In 1798, at the age of 19, a self-taught British chemist named Humphry Davy got a job testing newly discovered gases to see if any of them could cure diseases. Fearlessly testing gases on himself, he found that one — nitrous oxide — made people laugh. This discovery brought Davy to the attention of the world, made "laughing gas” a party favorite — and led to a new job at the Royal Institution in London. There, Davy dazzled audiences with his popular lectures and turned the newly discovered battery into a powerful tool in the search for new elements. But with his attention diverted by electricity, elements and lecturing, Davy failed to follow up on one of his own observations, thereby condemning thousands around the world to decades of needless surgical pain.
At the age of 25, Antoine Lavoisier bought a share in a consortium that collected taxes for the king of France. His work as a tax administrator not only made him a wealthy man but also influenced his approach to science. Like a bookkeeper, he paid obsessive attention to the weights of his chemical ingredients before and after each reaction — an approach that became a model for all future chemists. Before and after work each day, Lavoisier spent hours in a private laboratory equipped with the finest instruments money could buy. One day a week he welcomed others into his lab to take part in his ambitious experiments, but his most important collaborator was his wife, Marie Anne, who brought her own extraordinary talents to their partnership.

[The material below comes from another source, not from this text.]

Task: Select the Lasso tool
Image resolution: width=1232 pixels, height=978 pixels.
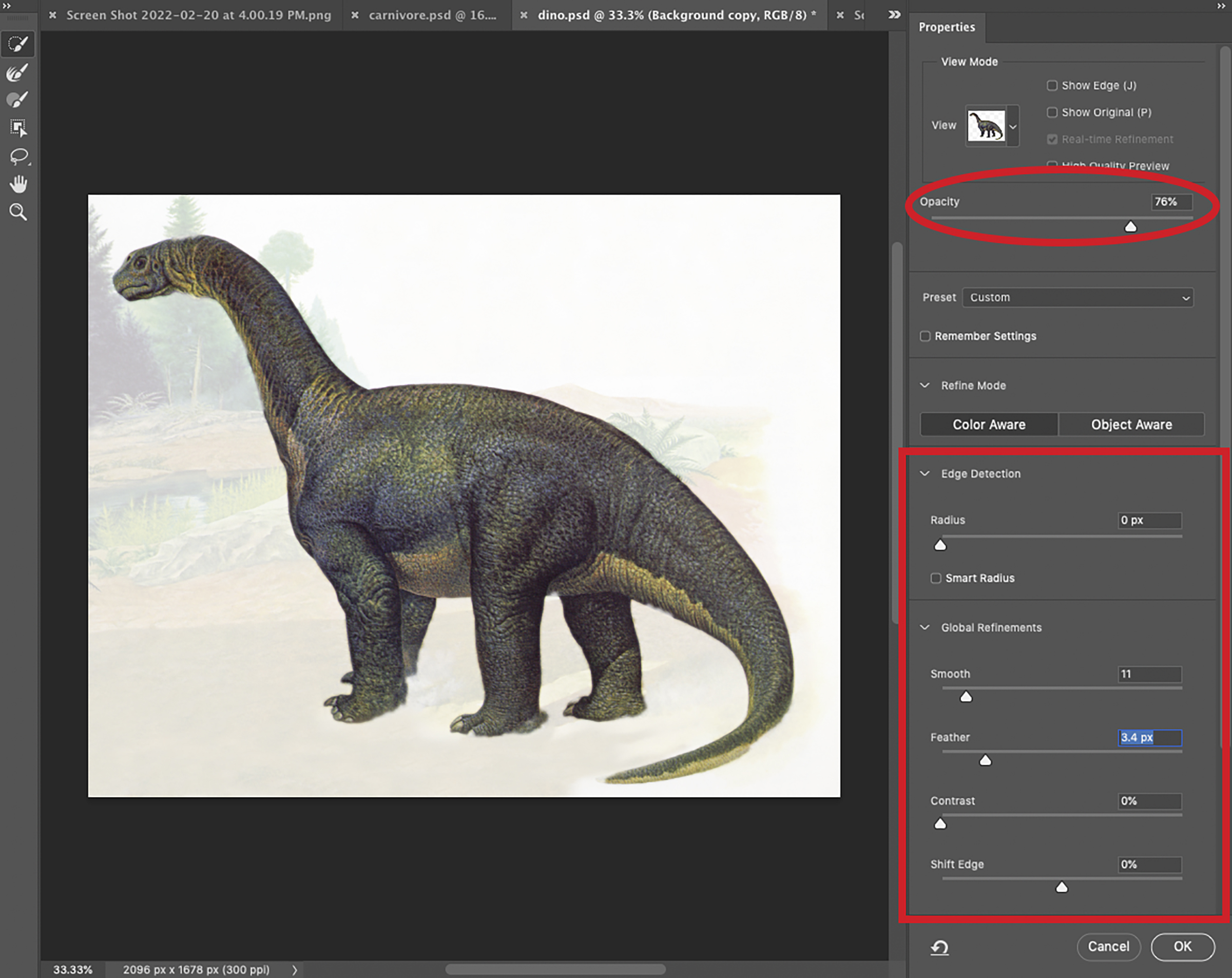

Though best known today for his discovery of the gas oxygen, Joseph Priestley was a man of wide interests and boundless curiosity. Born in Yorkshire, about 200 miles north of London, he was raised outside England’s state religion and would eventually become one of the founders of the Unitarian Church. While holding a variety of jobs as a minister, teacher, lecturer and tutor, he wrote prolifically on subjects ranging from education and theology to politics and science. But it was Priestley’s idea for a book about electricity that led to his warm friendship with Benjamin Franklin — and inspired him to become a scientist in his own right.